Conhecendo Vanzolini desde menino por uma circunstância familiar, o cineasta capta o compositor, conhecido por seu mau-humor e alguns destemperos, inclusive politicamente incorretos, de maneira respeitosa e delicada. O filme ressalta seu lado musical acima de sua personalidade peculiar, contando com a participação de diversos admiradores e amigos, como Chico Buarque de Holanda, Elton Medeiros, Paulinho Nogueira, Inezita Barroso, Martinho da Vila, Paulinho da Viola, Márcia e Virgínia Rosa.
Um Homem de Moral é resultado, assim, de uma intenção de capturar uma beleza que se esconde atrás de uma aparência rude, não só no retrato do artista, como da própria cidade de São Paulo da qual Vanzolini, ele sim, é uma das mais completas traduções. A fotografia especial do veterano Carlos Ebert capta ângulos inesperados do centro velho, ao redor do Mercado Municipal, sob uma luz de madrugada, encontrando beleza no cotidiano de gente simples, sem enfeites, fugindo da atmosfera de cartão postal.
O documentário tem 27 músicas, todas apresentadas na íntegra, por opção do diretor. “Muitas músicas dele são maravilhosas e pouco conhecidas. O filme é também uma oportunidade de revelar mais seu trabalho como letrista”, justificou Ricardo Dias, na coletiva do filme, nesta manhã de quinta (30).
Arquivo precioso
Algumas outras joias do filme estão no material de arquivo. Uma sequência mostra Adoniran Barbosa falando de Vanzolini, citando-o como “zoológico”, naquela sua conhecida ironia gramatical de duplo sentido. A cena veio dos arquivos da TV Cultura e existia em filme 35 mm, o que proporciona uma qualidade excepcional ao trecho.
Outro exemplo está nas fotografias antigas da cidade de São Paulo, de Thomaz Farkas, que ilustram a geografia em que se move a inspiração de Vanzolini, que acaba de completar 85 anos.
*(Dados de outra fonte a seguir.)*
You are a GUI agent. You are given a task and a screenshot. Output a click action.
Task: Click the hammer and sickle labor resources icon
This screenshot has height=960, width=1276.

Um outro tipo de uso de fotos, estas recentes e feitas por Bob Wolfenson, oferece outra das mais belas sequências do filme. Ao som da melodia de Boca da Noite, na tela vão passando os rostos de diversas pessoas, com um zoom seus rostos, criando a atmosfera cálida e intimista que se torna metáfora da música.
Se esta seqüência já era bela e emotiva, mais ainda se mostra a apresentação de Volta por Cima tendo seus versos cantados nas ruas, bares e praças, por diversas pessoas comuns. Uma prova viva da popularidade da canção e da sintonia fina do compositor com sentimentos comuns a esse povo que, na primeira fala do filme, ele diz gostar muito, só que em geral, não individualmente de cada um – uma frase dúbia, bem no estilo humanista-irônico deste personagem exemplar da vida e da cultura brasileira.
A produtora Zita Carvalhosa foi talvez quem melhor traduziu a importância de Vanzolini num contexto mais amplo: “Ele é parte de uma geração preocupada em olhar em volta, em olhar o todo e mostrá-lo através de suas respectivas artes”. Na mesma geração, ela inclui o próprio Thomaz Farkas, Darcy Ribeiro e Ariano Suassuna, este amigo de Vanzolini e que ontem à noite esteve no Teatro Guararapes.
O filme estreia em São Paulo e Rio de Janeiro no próximo dia 5 de junho. O lançamento em dvd está previsto para setembro.